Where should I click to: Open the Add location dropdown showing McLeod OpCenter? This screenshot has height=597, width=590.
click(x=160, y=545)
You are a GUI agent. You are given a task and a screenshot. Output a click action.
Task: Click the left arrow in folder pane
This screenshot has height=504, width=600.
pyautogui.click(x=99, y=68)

...

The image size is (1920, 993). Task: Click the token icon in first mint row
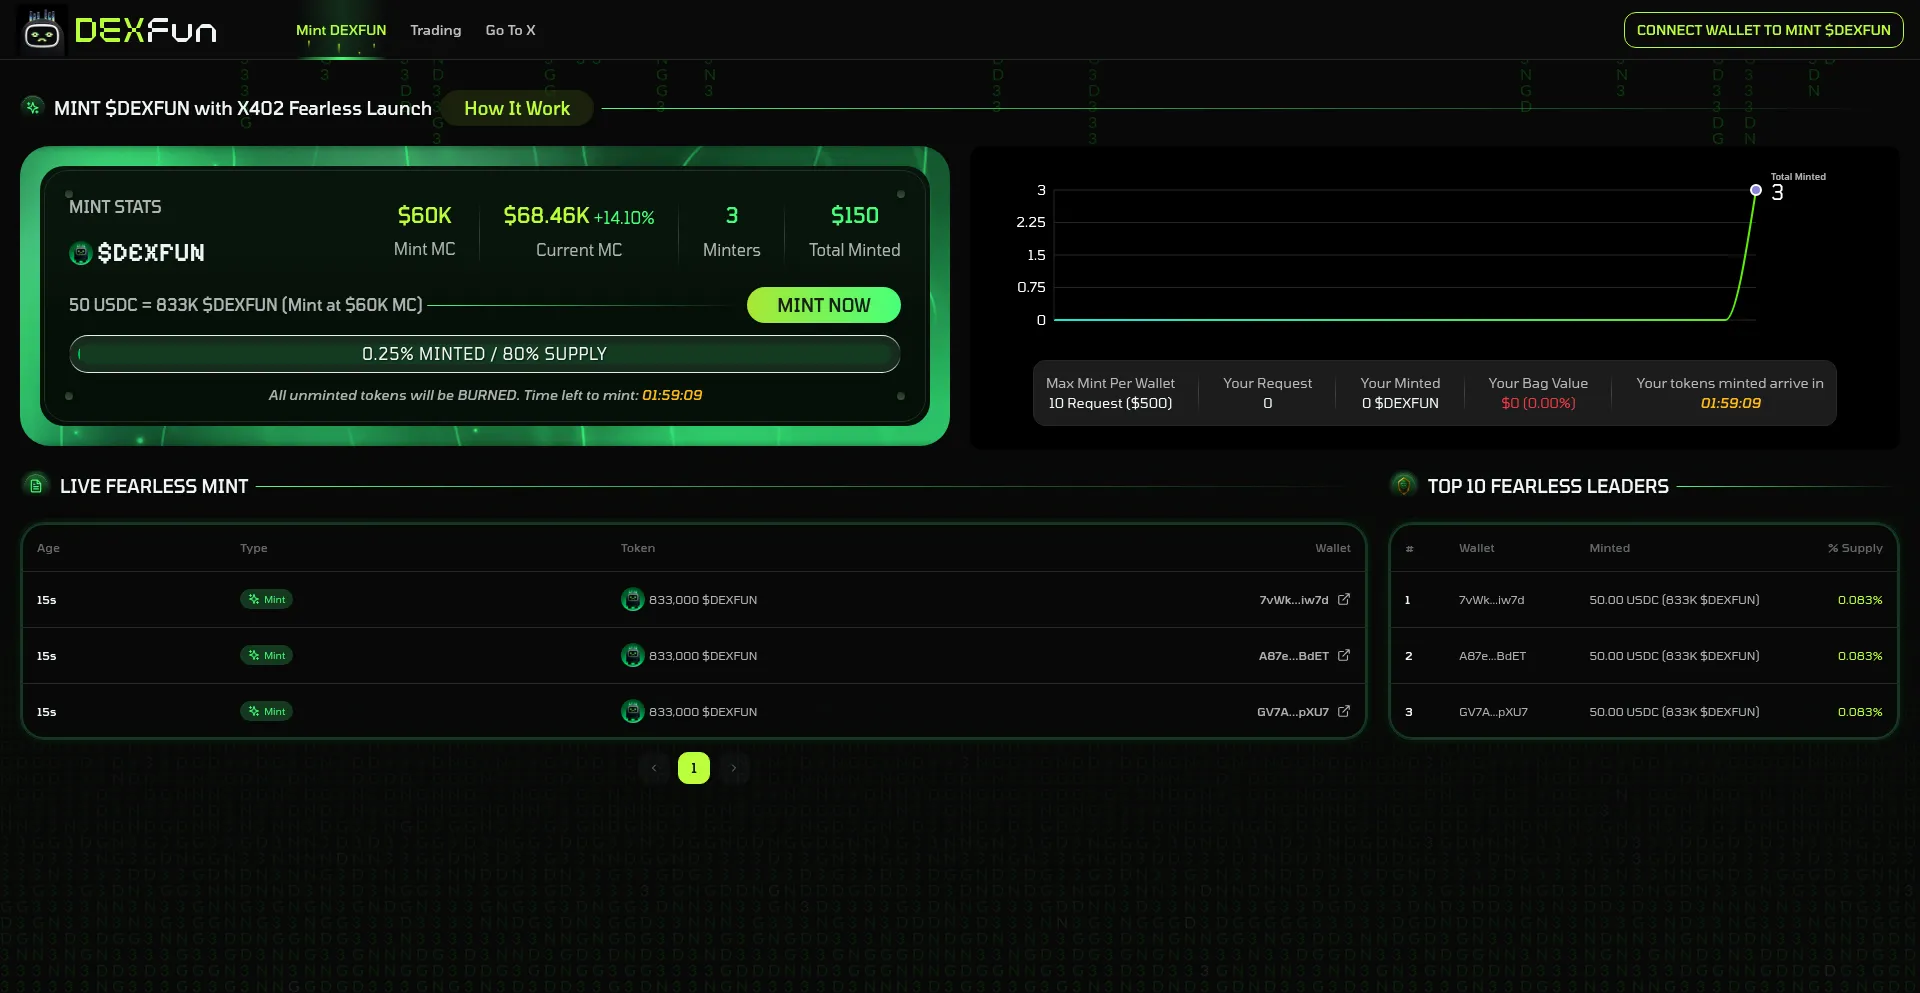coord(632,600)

...

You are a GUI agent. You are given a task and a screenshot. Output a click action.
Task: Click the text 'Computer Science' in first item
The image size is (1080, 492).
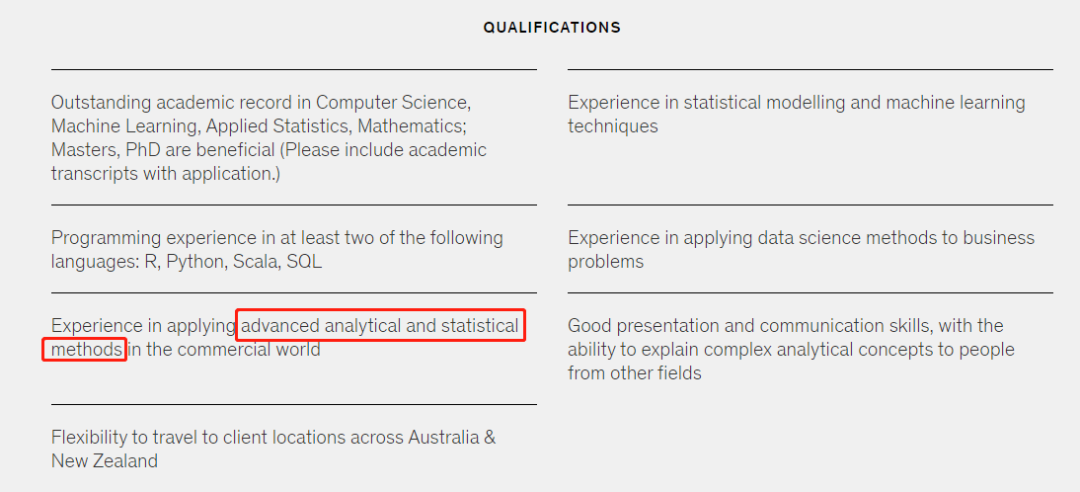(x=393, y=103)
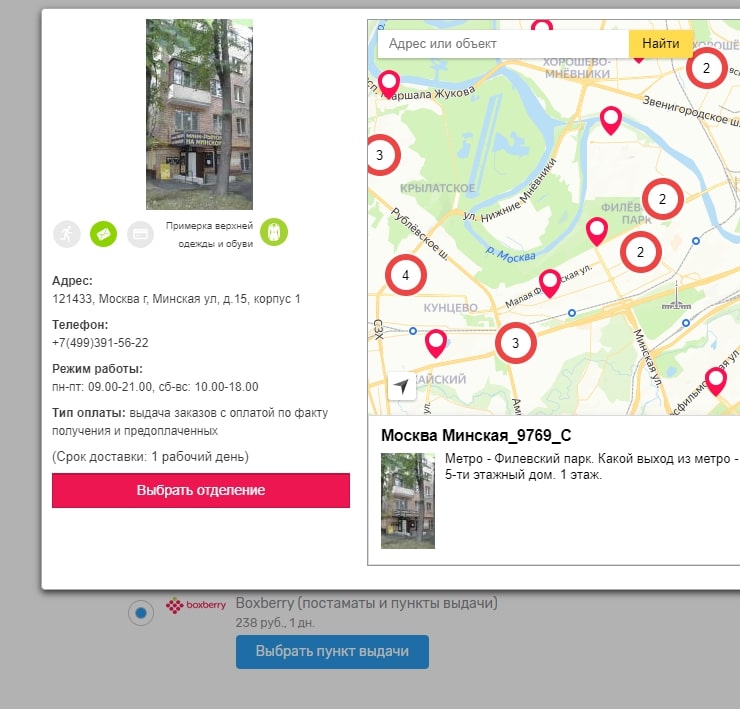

[The request] Output the rows exactly as they appear, starting at the line containing "Where should I" and ending at the line containing "pyautogui.click(x=99, y=68)".

[Task solution]
Where should I click to: Open the Add location dropdown showing McLeod OpCenter? This screenshot has height=597, width=590.
click(x=160, y=545)
You are a GUI agent. You are given a task and a screenshot. Output a click action.
Task: Click the left arrow in folder pane
This screenshot has height=504, width=600.
pyautogui.click(x=99, y=68)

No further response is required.